[Source records]
• • • • • • •
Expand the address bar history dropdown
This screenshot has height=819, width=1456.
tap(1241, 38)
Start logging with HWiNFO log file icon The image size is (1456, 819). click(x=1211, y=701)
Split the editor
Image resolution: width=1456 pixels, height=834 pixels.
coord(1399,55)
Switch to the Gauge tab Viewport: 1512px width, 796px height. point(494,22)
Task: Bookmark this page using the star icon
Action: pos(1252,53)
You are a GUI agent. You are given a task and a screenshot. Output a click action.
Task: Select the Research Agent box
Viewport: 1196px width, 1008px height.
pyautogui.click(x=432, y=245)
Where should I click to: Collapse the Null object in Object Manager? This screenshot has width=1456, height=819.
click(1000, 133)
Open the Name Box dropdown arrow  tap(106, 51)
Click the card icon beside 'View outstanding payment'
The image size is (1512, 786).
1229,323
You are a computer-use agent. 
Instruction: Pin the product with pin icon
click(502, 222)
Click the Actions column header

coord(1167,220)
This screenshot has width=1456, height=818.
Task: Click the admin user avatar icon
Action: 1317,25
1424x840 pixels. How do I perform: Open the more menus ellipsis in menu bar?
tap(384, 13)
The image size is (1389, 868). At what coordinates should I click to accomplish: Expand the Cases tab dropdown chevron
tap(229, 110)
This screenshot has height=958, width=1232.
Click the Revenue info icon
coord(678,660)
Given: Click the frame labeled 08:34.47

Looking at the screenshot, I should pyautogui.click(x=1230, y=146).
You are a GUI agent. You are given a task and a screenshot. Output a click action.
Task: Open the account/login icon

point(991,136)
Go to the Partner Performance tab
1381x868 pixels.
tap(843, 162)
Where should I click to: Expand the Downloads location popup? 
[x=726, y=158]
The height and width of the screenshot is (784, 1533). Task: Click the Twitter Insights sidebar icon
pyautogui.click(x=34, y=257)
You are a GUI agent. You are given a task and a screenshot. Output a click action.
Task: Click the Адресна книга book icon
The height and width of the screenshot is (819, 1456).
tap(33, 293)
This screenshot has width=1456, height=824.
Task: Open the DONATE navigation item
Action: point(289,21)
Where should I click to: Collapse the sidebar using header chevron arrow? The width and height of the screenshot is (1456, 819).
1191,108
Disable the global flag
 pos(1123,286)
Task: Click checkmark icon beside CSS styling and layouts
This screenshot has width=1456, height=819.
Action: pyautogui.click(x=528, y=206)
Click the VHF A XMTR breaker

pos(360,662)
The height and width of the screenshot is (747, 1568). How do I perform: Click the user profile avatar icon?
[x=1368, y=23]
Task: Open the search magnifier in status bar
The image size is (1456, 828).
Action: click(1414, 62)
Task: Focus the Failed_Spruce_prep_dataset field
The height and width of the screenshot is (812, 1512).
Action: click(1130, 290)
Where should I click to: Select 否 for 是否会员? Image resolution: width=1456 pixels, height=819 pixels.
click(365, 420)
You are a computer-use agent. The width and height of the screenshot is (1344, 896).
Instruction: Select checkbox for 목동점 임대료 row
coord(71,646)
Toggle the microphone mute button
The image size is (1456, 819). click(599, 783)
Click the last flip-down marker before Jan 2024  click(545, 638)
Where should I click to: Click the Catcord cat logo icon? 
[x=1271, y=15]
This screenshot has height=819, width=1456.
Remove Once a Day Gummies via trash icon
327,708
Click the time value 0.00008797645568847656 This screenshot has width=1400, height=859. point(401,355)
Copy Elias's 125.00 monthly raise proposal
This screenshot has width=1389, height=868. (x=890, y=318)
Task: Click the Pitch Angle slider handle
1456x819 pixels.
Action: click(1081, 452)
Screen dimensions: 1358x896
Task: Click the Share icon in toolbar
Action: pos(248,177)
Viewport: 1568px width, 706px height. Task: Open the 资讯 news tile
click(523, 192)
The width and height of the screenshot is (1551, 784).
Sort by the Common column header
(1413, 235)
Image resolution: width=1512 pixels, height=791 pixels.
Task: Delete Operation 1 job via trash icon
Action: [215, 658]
• • • • • • •
• _What to work on_:
Reproduce the data exactly, altering nothing.

• _Output of the task_:
Expand the address bar history dropdown
This screenshot has height=819, width=1456.
tap(1241, 38)
Start logging with HWiNFO log file icon The image size is (1456, 819). click(x=1211, y=701)
Split the editor
Image resolution: width=1456 pixels, height=834 pixels.
coord(1399,55)
Switch to the Gauge tab Viewport: 1512px width, 796px height. point(494,22)
Task: Bookmark this page using the star icon
Action: pos(1252,53)
You are a GUI agent. You are given a task and a screenshot. Output a click action.
Task: Select the Research Agent box
Viewport: 1196px width, 1008px height.
pyautogui.click(x=432, y=245)
Where should I click to: Collapse the Null object in Object Manager? This screenshot has width=1456, height=819.
click(1000, 133)
Open the Name Box dropdown arrow  tap(106, 51)
Click the card icon beside 'View outstanding payment'
The image size is (1512, 786).
1229,323
You are a computer-use agent. 
Instruction: Pin the product with pin icon
click(502, 222)
Click the Actions column header

coord(1167,220)
This screenshot has width=1456, height=818.
Task: Click the admin user avatar icon
Action: 1317,25
1424x840 pixels. How do I perform: Open the more menus ellipsis in menu bar?
tap(384, 13)
The image size is (1389, 868). At what coordinates should I click to accomplish: Expand the Cases tab dropdown chevron
tap(229, 110)
This screenshot has height=958, width=1232.
Click the Revenue info icon
coord(678,660)
Given: Click the frame labeled 08:34.47

Looking at the screenshot, I should pyautogui.click(x=1230, y=146).
You are a GUI agent. You are given a task and a screenshot. Output a click action.
Task: Open the account/login icon

point(991,136)
Go to the Partner Performance tab
1381x868 pixels.
tap(843, 162)
Where should I click to: Expand the Downloads location popup? 
[x=726, y=158]
The height and width of the screenshot is (784, 1533). Task: Click the Twitter Insights sidebar icon
pyautogui.click(x=34, y=257)
You are a GUI agent. You are given a task and a screenshot. Output a click action.
Task: Click the Адресна книга book icon
The height and width of the screenshot is (819, 1456).
tap(33, 293)
This screenshot has width=1456, height=824.
Task: Open the DONATE navigation item
Action: point(289,21)
Where should I click to: Collapse the sidebar using header chevron arrow? The width and height of the screenshot is (1456, 819).
1191,108
Disable the global flag
 pos(1123,286)
Task: Click checkmark icon beside CSS styling and layouts
This screenshot has width=1456, height=819.
Action: pyautogui.click(x=528, y=206)
Click the VHF A XMTR breaker

pos(360,662)
The height and width of the screenshot is (747, 1568). How do I perform: Click the user profile avatar icon?
[x=1368, y=23]
Task: Open the search magnifier in status bar
The image size is (1456, 828).
Action: click(1414, 62)
Task: Focus the Failed_Spruce_prep_dataset field
The height and width of the screenshot is (812, 1512).
Action: click(1130, 290)
Where should I click to: Select 否 for 是否会员? Image resolution: width=1456 pixels, height=819 pixels.
click(365, 420)
You are a computer-use agent. The width and height of the screenshot is (1344, 896).
Instruction: Select checkbox for 목동점 임대료 row
coord(71,646)
Toggle the microphone mute button
The image size is (1456, 819). click(599, 783)
Click the last flip-down marker before Jan 2024  click(545, 638)
Where should I click to: Click the Catcord cat logo icon? 
[x=1271, y=15]
This screenshot has height=819, width=1456.
Remove Once a Day Gummies via trash icon
327,708
Click the time value 0.00008797645568847656 This screenshot has width=1400, height=859. point(401,355)
Copy Elias's 125.00 monthly raise proposal
This screenshot has width=1389, height=868. (x=890, y=318)
Task: Click the Pitch Angle slider handle
1456x819 pixels.
Action: click(1081, 452)
Screen dimensions: 1358x896
Task: Click the Share icon in toolbar
Action: pos(248,177)
Viewport: 1568px width, 706px height. Task: Open the 资讯 news tile
click(523, 192)
The width and height of the screenshot is (1551, 784).
Sort by the Common column header
(1413, 235)
Image resolution: width=1512 pixels, height=791 pixels.
Task: Delete Operation 1 job via trash icon
Action: [215, 658]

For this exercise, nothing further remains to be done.